• **TEXT EXTRACT**:

________

As a credit repair professional I have found it necessary to stay abreast of all the current laws, and new developments in the credit repair industry. Most of credit repair law is fairly straight forward and understandable to the laymen – after all, the laws were created for the consumer who desires to address their own credit issues without having to pay anyone to do it for them. However, as with any law, interpretation can be affected by situation, context and new litigation. There are as many wrong answers out there on the Internet as there are people writing about credit repair, so be careful!


I am a member of several credit repair blogs where the members have the opportunity to write about their personal experiences dealing with their credit issues. In some cases you can learn a great deal about credit repair by reading about the real-life experiences of others who are trying to do the same thing you are doing. If you look long enough, sooner or later you will come across a person who happens to be writing about a situation very similar to your own. A word of warning though, don’t take it as “gospel” just because someone on a blog says something is true. Do your own research; check other blogs, access the Federal Trade Commission’s website, Google your question in as many ways as possible to find answers to your questions. There is nothing more valuable than doing your own due diligence.

________

• **MATERIAL**:
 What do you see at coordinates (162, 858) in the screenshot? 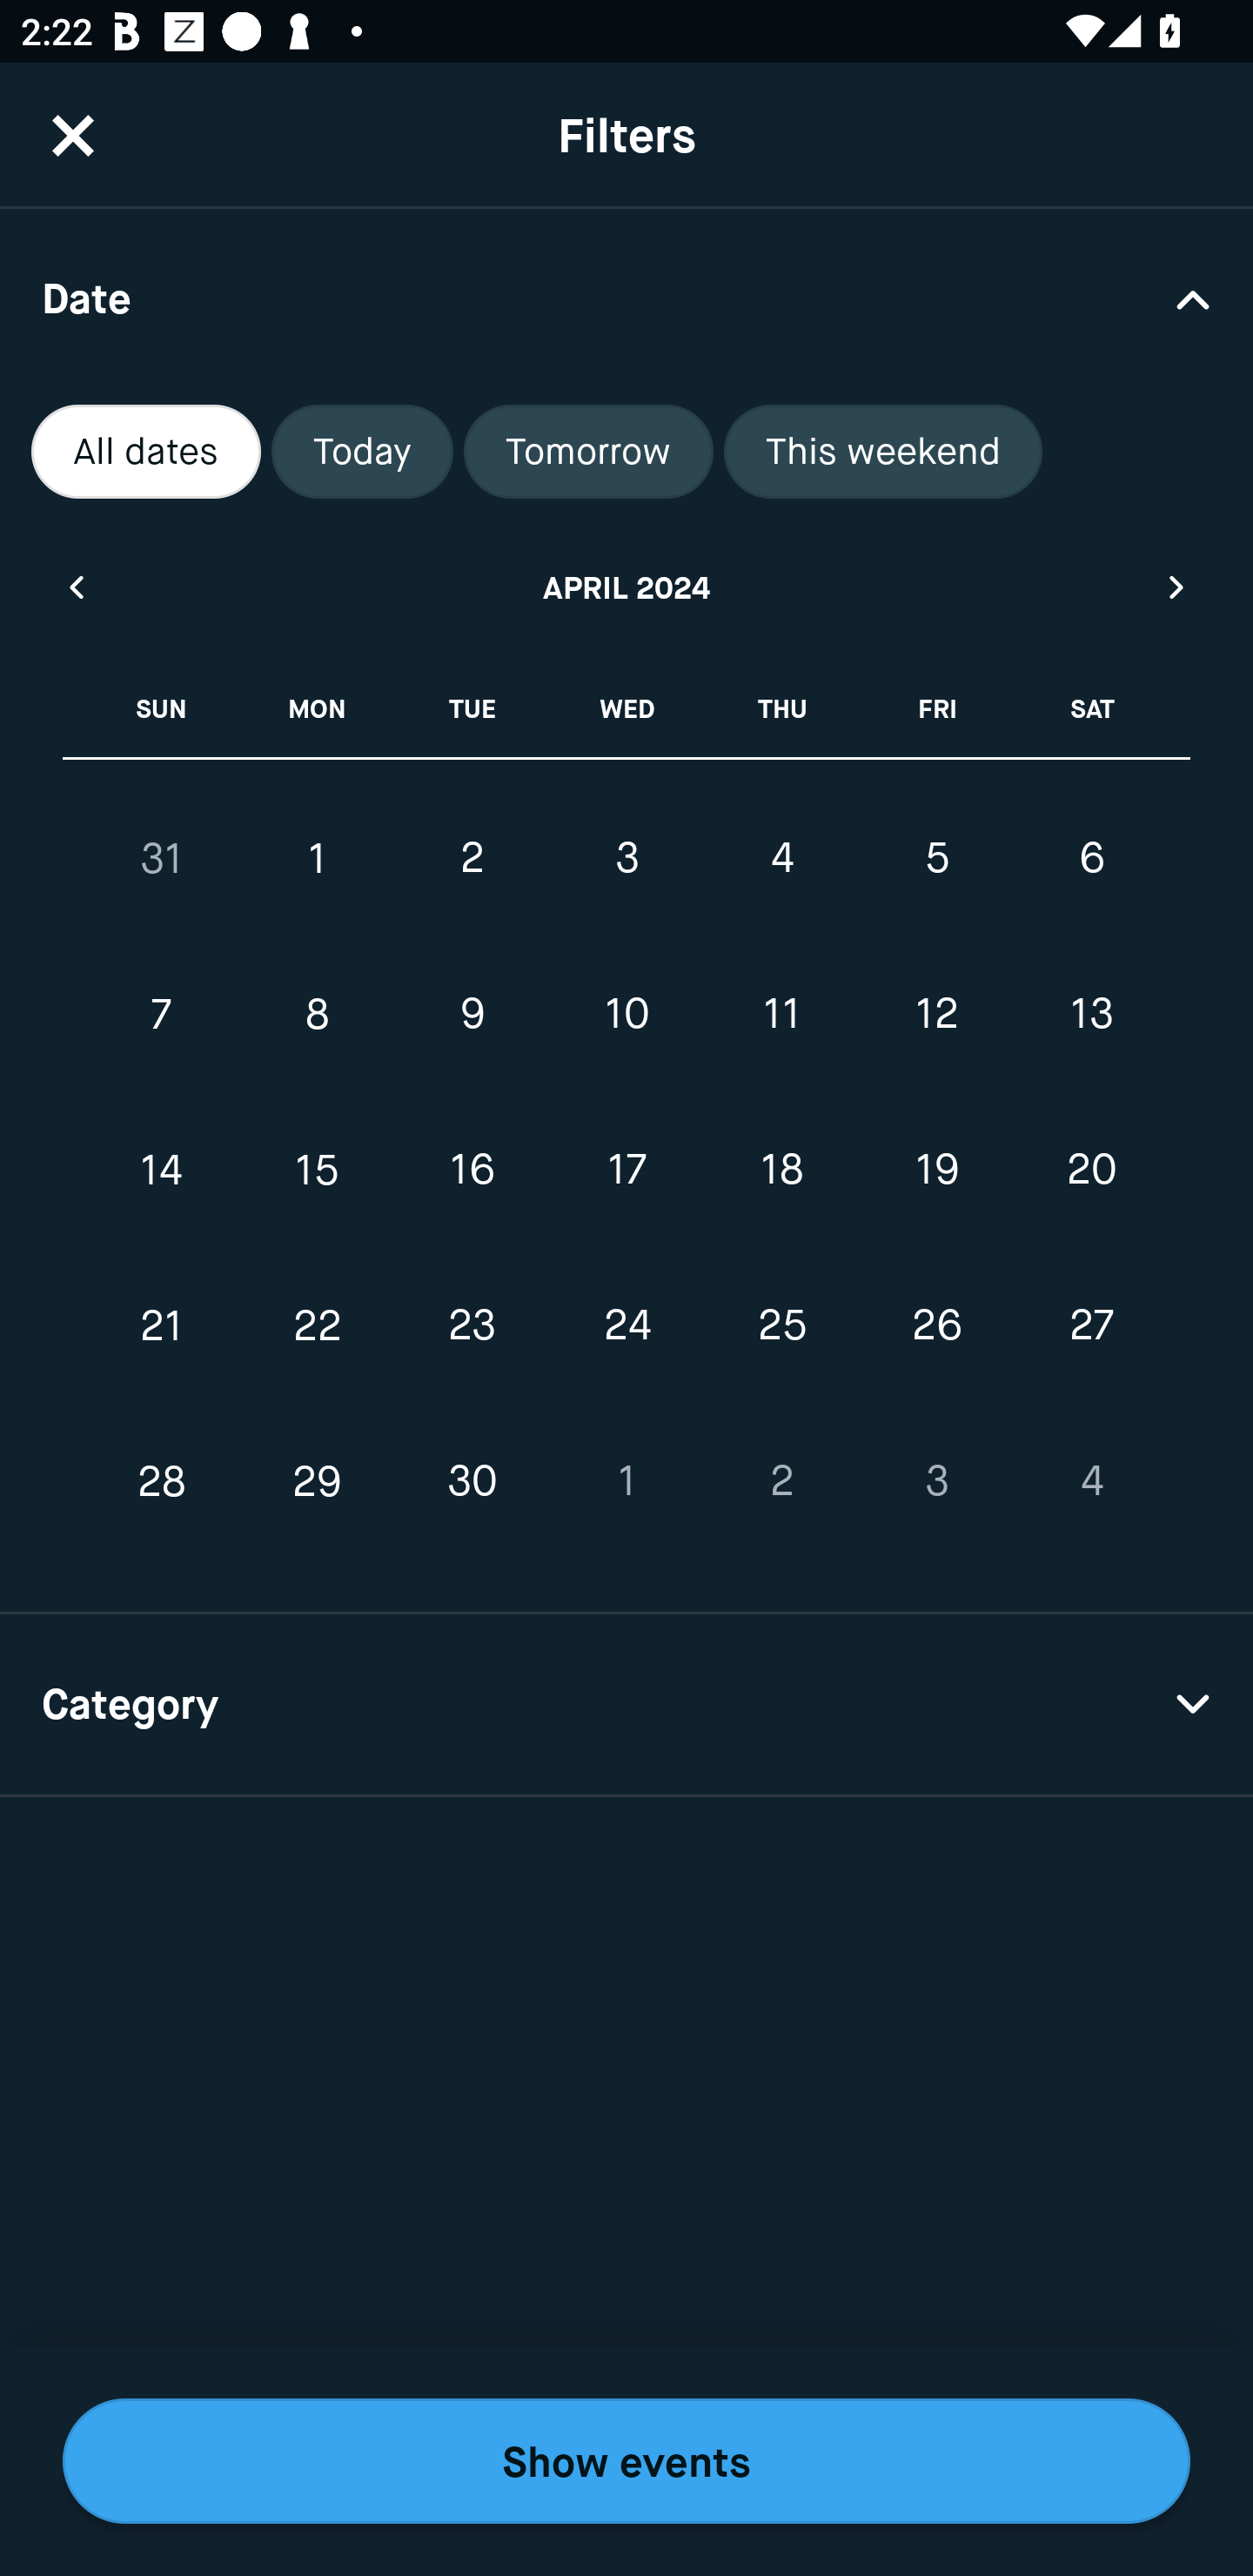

________

• **PROBLEM TO SOLVE**: Reproduce the section of the credit repair text above word for word, beginning with "I am a member" and ending after "own due diligence.".

• **RESULT OF THE TASK**:
I am a member of several credit repair blogs where the members have the opportunity to write about their personal experiences dealing with their credit issues. In some cases you can learn a great deal about credit repair by reading about the real-life experiences of others who are trying to do the same thing you are doing. If you look long enough, sooner or later you will come across a person who happens to be writing about a situation very similar to your own. A word of warning though, don’t take it as “gospel” just because someone on a blog says something is true. Do your own research; check other blogs, access the Federal Trade Commission’s website, Google your question in as many ways as possible to find answers to your questions. There is nothing more valuable than doing your own due diligence.